De certo modo o Ananias era um dos meus heróis.Tinha vivido histórias do arco da velha!Era capaz de passar pelo cemitério na noite anterior e revelar com toda a calma e enquanto enrolava um cigarro «mata-ratos»,que tinha visto o demónio e alguma luzes.O meu pai ficava a olhar para ele sem mostrar que acreditava ou não na história!Mas, bolas, para mim o diabo do velho era mesmo um valentão!Eu, a passar pelo cemitério, até de dia ia sempre a olhar para o meu rasto!
Tinha, porém, um segredo conhecido por todos os adultos do povo menos pelas crianças.Um segredo que nunca foi tema das conversas lá em casa, depois da ceia.O Ananias tinha sido abandonado pela mulher na primeira noite de casado.A matrafona tinha fugido com outro homem de forma tão descarada que o Ananias nunca mais se casou.
Mais tarde, já eu era homem maduro soube que o velho Ananias morreu em Lisboa podre de tanto álcool e de abandono.
No local onde existiu a sua pequena casa de solteiro condenado foi construída outra de um vizinho emigrado em França.
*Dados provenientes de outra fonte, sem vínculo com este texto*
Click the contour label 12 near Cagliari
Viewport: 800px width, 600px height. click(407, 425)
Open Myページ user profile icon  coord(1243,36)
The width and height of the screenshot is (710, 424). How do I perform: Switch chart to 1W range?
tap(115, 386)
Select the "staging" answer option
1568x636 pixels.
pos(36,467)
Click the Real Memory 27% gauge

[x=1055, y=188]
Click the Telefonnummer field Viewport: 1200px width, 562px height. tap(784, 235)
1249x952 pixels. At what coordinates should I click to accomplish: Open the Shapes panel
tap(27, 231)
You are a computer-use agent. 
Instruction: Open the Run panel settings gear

De quando em quando ainda me lembro deste homem que povoou os sonhos da minha infância com as suas histórias de bruxas, demónios e fantasmas gemendo pelos vinhedos.Ele e outros como ele deram tudo ao Douro mas nem na sua terra foram enterrados!Merecem , no entanto, ser recordados já que em vida foram injustiçados!